You haven't posted any code, so I can't be sure what you actually did. However, I'll assume that you're setting up a SSLContext using only your custom X509TrustManager subclass. That's fine, but what you can do is have your custom trust manager implementation also chain to the built-in trust managers. You can do this while setting up your trust manager; something like this should work:

private List<X509TrustManager> trustManagers = new ArrayList<X509TrustManager>();

public MyCustomTrustManager() {
    TrustManagerFactory tmFactory = TrustManagerFactory.getInstance(TrustManagerFactory.getDefaultAlgorithm());
    tmFactory.init((KeyStore)null);

    for (TrustManager tm : tmFactory.getTrustManagers()) {
        if (tm instanceof X509TrustManager)
            trustManagers.add((X509TrustManager)tm);
    }
}

So now your custom trust manager has a list of all the built-in trust managers. In your override of checkServerTrusted() , you'll want to loop through the built-in trust managers and check each one by calling checkServerTrusted() on each one in turn. If none of them trust the certificate, you can apply your own cert checking. If that passes, you can return normally. If not, just throw a CertificateException as you'd otherwise do.

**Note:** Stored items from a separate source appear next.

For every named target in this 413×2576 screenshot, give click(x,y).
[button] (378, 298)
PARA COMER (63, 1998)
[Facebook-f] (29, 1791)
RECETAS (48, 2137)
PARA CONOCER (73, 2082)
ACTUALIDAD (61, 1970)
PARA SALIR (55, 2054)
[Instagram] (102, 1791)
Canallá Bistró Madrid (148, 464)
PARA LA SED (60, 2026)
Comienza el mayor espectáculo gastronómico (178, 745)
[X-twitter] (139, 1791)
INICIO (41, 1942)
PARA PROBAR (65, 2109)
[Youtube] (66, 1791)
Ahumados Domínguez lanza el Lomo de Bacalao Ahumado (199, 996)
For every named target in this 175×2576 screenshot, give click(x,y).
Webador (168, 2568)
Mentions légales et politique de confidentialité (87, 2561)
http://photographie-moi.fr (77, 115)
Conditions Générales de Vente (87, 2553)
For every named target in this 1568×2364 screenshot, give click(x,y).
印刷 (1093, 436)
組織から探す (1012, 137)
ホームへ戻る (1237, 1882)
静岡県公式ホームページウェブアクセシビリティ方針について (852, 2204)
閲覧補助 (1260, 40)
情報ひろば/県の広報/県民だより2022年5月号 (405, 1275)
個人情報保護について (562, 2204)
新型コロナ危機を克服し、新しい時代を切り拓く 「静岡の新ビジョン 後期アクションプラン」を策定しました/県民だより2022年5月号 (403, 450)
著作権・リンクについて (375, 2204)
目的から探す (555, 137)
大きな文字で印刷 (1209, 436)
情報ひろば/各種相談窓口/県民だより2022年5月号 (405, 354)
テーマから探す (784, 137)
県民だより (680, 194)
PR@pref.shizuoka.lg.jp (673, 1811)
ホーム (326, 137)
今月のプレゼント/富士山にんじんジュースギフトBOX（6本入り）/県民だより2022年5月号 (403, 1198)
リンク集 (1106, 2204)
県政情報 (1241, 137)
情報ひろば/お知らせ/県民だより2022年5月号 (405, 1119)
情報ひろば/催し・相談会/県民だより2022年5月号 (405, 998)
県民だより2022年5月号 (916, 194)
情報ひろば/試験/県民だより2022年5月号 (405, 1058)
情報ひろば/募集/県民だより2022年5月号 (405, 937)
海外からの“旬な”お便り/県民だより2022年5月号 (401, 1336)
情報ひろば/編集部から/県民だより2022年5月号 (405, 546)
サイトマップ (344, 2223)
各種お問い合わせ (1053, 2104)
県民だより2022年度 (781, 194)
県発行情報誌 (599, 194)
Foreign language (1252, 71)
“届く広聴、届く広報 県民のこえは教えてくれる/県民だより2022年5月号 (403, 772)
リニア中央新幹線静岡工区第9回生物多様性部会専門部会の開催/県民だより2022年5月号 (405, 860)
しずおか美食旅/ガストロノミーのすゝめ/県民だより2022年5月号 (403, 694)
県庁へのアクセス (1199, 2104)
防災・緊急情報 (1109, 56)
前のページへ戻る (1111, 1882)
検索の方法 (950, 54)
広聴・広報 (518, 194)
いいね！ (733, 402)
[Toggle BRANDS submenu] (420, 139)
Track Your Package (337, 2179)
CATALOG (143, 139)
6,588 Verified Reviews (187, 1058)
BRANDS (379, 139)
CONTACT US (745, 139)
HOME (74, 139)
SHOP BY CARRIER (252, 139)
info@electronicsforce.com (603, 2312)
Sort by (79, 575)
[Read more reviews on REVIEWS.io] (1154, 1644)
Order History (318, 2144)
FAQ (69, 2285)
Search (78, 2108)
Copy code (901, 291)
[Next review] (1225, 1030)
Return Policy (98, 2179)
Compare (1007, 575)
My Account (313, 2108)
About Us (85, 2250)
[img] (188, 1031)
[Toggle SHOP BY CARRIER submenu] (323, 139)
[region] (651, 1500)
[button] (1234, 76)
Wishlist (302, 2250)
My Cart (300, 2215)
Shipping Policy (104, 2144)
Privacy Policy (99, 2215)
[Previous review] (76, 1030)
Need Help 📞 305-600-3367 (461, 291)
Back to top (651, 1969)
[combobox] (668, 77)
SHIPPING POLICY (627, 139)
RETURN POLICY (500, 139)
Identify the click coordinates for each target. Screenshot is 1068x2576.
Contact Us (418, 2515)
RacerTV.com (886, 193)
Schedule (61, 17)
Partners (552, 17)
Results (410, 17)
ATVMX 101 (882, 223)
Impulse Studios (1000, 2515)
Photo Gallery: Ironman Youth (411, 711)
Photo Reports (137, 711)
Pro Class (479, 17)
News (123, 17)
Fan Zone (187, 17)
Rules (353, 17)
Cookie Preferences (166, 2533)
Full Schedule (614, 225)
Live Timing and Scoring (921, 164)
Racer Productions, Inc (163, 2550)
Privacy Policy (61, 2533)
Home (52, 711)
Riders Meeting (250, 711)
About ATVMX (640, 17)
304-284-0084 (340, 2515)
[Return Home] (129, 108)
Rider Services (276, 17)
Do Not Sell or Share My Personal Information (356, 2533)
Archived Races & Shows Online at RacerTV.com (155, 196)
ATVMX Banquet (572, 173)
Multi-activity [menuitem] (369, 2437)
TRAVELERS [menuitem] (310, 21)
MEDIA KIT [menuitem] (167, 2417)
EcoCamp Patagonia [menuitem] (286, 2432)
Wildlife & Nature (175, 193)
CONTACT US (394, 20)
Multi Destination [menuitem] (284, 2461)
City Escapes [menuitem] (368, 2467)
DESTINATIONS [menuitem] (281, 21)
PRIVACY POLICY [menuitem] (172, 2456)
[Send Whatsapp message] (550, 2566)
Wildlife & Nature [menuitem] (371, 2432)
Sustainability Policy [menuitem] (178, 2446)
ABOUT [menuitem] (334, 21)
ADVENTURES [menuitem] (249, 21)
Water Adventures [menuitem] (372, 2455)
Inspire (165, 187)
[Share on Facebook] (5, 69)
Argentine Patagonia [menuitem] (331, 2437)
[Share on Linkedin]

EDIT: Adding the below about doing things like host name verification.

You can also verify that the hostname in the certificate matches what you expect it to be. You'll want to pass in the valid hostname in your constructor for your custom trust manager and stash it in the class. Your checkServerTrusted() method will get passed an array of X509Certificate . Many "chains" will consist of just a single cert, but others will have several, depending on how the cA signed your cert. Either way, the first cert in the array should be "your" cert that you want to compare against.

After you check for basic cert validity using the trust managers, you'll then want to do something like this:

Principal subjectDN = chain[0].getSubjectDN();
String subjectCN = parseDN(subjectDN.getName(), "CN");
if (this.allowedCN.equals(subjectCN)) {
    // certificate is good
}

The implementation of parseDN() is left up to you. subjectDN.getName() will return a comma-separated list of key-value pairs (separated by = ), something like C=US,ST=California,L=Mountain View,O=Google Inc,CN=www.google.com . You want the CN ("Common Name") value for your hostname comparison. Note that if you have a wildcard cert, it'll be listed as something like *.example.com , so you'll need to do more than a simple equals match in that case.